Pengurangan jumlah partai
Perlu dilakukan upaya untuk mengurangi jumlah partai. Ambang
batas jumlah pemilih partai untuk bisa lolos ke DPR perlu dinaikkan secara
bertahap, paling tidak 1 persen setiap pemilu. Ambang batas 10 persen akan
efektif dalam mengurangi jumlah partai yang lolos ke DPR. Dengan melihat
perolehan suara saat ini, hanya ada tiga partai yang lolos. Mungkin ada satu
atau dua partai lagi yang bisa lolos.
Partai yang terbukti mampu bertahan dalam jangka waktu lama dan
memperoleh jumlah suara tinggi adalah Partai Golkar. Partai itu tidak
tergantung kepada satu tokoh tertentu. Maka, diperkirakan Golkar akan menjadi
salah satu partai yang tetap bertahan kalau ambang batas jumlah suara partai
dinaikkan menjadi 10 persen.
KOMPAS/WISNU
WIDIANTORO
Dua pasangan capres-cawapres, Joko
Widodo-KH Ma’ruf Amin dan Prabowo Subianto-Sandiaga Uno, bersama pimpinan
parpol dan caleg serta Ketua Komisi Pemilihan Umum Arief Budiman dan Ketua
Bawaslu RI Abhan melepaskan burung dara saat Deklarasi Kampanye Damai Pemilu
Serentak 2019 di Lapangan Monumen Nasional, Jakarta, Minggu (23/9/2018). Acara
yang juga dihadiri perwakilan partai politik dan sejumlah caleg tersebut mendeklarasikan
kampanye antipolitisasi SARA, anti-politik uang, dan anti-hoaks.

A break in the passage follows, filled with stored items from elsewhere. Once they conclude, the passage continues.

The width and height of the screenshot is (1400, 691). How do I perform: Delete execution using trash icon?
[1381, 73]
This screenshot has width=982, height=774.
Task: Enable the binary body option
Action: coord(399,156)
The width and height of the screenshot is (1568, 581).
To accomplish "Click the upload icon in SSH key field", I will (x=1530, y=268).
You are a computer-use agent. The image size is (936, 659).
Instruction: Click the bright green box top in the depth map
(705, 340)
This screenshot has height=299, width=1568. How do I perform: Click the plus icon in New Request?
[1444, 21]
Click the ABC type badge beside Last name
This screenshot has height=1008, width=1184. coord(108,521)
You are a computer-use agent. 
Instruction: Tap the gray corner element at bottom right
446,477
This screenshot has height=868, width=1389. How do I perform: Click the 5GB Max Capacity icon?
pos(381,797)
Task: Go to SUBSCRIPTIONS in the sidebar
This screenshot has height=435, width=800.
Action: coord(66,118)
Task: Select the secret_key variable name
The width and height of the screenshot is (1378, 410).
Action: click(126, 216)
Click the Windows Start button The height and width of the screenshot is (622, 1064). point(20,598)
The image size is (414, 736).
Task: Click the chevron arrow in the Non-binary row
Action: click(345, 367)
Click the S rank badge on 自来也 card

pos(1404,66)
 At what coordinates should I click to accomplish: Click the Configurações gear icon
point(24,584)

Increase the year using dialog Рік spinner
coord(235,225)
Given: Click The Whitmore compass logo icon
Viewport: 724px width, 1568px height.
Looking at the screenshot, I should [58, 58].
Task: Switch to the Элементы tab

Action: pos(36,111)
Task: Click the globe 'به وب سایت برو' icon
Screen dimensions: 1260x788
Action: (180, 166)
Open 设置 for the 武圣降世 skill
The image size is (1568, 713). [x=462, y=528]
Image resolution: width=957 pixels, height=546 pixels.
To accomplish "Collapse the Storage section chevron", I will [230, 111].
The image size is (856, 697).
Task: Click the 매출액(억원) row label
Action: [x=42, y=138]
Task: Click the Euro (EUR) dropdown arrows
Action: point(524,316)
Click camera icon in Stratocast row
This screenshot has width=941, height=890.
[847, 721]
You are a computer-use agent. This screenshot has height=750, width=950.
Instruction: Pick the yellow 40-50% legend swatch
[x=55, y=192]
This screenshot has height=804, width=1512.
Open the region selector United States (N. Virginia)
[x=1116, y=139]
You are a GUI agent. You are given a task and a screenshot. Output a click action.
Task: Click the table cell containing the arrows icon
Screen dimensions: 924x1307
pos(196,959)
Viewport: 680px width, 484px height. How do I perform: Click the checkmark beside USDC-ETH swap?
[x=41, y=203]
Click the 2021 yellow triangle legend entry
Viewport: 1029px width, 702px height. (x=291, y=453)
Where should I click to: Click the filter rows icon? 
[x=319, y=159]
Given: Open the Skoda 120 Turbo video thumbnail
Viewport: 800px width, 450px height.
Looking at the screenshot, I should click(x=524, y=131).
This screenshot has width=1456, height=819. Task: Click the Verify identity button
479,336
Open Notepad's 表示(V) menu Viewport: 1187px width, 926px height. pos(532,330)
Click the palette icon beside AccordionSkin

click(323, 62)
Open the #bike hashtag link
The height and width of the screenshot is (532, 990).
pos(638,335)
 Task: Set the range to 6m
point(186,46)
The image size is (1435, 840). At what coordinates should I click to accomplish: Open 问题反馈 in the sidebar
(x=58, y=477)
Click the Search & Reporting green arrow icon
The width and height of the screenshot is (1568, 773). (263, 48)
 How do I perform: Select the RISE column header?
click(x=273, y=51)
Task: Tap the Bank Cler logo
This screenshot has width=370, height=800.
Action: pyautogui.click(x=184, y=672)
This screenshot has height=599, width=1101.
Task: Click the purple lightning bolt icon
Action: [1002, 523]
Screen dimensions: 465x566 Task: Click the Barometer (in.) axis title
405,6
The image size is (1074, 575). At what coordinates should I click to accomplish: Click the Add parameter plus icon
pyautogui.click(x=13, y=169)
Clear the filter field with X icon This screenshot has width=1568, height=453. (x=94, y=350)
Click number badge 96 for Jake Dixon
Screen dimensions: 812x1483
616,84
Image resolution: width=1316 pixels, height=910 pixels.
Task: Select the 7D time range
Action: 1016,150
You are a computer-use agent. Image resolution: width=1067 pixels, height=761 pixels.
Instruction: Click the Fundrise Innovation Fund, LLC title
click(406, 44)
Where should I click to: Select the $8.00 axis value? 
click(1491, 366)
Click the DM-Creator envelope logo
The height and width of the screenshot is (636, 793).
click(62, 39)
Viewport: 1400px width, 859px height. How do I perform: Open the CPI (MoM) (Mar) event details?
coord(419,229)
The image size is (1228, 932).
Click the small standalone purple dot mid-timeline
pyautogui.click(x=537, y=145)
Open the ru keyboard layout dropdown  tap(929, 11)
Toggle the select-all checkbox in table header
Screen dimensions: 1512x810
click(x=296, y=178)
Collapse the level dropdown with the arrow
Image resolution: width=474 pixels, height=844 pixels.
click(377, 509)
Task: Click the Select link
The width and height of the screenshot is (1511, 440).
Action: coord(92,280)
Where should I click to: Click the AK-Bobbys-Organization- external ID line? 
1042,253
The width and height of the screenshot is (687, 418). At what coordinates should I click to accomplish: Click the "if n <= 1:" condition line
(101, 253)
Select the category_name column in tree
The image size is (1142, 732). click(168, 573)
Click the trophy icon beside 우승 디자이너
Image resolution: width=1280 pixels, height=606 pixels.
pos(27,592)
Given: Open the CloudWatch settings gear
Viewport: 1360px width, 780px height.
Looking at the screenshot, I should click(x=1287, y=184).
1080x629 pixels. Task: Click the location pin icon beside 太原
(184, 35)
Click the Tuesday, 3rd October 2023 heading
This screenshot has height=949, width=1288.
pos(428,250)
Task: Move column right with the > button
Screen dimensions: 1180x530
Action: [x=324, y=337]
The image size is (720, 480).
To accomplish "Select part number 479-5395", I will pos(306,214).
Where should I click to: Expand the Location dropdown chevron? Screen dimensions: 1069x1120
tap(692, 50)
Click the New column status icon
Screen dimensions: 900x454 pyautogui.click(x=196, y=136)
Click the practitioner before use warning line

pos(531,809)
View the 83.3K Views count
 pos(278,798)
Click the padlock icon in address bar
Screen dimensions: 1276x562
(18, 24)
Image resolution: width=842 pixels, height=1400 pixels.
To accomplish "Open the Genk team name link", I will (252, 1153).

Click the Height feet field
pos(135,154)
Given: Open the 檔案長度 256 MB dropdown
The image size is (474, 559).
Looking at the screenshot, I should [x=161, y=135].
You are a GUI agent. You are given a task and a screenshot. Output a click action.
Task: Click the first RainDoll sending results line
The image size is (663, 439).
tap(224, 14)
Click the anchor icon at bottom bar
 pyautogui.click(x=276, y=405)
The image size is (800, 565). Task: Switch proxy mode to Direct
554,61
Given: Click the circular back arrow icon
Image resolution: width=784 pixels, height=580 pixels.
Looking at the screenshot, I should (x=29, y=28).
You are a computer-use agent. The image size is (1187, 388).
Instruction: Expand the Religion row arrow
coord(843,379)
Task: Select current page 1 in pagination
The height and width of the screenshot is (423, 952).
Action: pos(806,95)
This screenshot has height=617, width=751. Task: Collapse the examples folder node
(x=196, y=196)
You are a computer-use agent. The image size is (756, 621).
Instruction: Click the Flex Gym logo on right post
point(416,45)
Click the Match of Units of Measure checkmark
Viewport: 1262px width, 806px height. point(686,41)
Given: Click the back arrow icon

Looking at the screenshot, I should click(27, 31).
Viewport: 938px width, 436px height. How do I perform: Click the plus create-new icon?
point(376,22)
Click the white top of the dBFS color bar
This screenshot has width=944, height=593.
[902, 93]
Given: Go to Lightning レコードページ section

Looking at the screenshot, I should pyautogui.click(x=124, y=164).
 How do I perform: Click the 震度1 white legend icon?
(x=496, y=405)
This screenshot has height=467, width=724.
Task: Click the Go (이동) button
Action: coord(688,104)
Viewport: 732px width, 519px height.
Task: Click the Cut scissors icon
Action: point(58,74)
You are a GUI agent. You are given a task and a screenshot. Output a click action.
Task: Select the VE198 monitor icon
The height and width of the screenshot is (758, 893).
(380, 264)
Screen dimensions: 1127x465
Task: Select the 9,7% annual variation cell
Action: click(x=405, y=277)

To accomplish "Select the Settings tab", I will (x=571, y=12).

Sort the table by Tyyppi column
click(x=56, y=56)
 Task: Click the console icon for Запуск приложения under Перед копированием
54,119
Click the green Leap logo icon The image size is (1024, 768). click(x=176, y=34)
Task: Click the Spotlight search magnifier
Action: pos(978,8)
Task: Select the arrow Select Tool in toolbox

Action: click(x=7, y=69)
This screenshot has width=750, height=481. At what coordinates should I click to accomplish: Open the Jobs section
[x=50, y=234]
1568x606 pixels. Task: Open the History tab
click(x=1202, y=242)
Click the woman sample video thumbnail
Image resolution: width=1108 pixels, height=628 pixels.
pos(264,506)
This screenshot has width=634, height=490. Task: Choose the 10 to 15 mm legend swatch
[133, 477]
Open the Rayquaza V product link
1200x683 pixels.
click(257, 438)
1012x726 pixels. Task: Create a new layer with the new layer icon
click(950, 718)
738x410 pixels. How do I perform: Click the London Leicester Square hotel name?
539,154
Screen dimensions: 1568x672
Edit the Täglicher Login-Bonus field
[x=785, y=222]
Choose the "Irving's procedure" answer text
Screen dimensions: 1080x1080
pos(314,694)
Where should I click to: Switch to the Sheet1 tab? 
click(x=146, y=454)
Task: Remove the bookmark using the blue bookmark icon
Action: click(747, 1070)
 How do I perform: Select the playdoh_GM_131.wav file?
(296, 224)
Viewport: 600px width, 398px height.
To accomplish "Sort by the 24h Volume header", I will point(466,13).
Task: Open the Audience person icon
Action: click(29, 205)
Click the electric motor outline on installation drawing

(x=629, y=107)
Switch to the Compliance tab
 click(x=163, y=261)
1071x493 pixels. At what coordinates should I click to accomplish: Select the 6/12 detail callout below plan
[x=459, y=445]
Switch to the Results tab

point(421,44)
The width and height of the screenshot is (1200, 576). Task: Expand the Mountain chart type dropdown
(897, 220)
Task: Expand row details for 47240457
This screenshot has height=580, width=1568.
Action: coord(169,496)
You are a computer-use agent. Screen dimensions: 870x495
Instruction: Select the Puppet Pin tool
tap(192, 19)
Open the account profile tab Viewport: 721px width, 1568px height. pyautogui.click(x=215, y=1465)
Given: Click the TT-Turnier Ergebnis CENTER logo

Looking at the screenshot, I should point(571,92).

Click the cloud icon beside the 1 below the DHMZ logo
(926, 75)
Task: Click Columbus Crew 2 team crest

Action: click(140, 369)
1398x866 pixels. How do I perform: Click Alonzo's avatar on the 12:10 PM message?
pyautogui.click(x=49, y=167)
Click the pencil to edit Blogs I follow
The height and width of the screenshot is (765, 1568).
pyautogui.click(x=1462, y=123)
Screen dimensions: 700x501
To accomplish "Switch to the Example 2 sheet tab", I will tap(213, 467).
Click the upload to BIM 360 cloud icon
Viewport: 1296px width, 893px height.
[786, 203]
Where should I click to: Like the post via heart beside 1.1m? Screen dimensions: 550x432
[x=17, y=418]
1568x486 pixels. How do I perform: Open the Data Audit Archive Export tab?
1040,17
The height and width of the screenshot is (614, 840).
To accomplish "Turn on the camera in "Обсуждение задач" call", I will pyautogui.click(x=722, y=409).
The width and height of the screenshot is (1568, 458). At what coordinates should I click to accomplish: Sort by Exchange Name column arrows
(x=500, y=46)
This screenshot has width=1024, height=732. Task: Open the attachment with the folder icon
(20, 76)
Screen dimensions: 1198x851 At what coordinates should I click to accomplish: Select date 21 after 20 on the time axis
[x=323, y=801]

Partai yang juga akan mampu lolos adalah PDI-P. Tanpa Megawati
pun PDI-P akan mampu menembus angka 10 persen. Gerindra bisa melampaui ambang
batas 10 persen, tetapi bisa juga tidak. Diperkirakan Nasdem dan Demokrat sulit
untuk bisa melampaui ambang batas 10 persen.
Partai berbasis ormas Islam atau berbasis massa politis Islam
besar kemungkinan akan ada yang bisa menembus ambang batas 10 persen, yaitu
PKB. Diperkirakan massa PPP sebagian besar akan bergabung dengan PKB. Masih
diperlukan satu partai lagi yang bisa mewakili aspirasi umat Islam. Untuk bisa
menembus ambang batas 10 persen, PKS dan PAN harus bergabung. Namun, kita tahu
bahwa tidak mudah untuk membuat mereka bersedia bergabung.
Ke depan tetap
diperlukan kehadiran dua partai bernuansa Islam, yaitu partai berbasis ormas
Islam dan partai berbasis massa Islam politik.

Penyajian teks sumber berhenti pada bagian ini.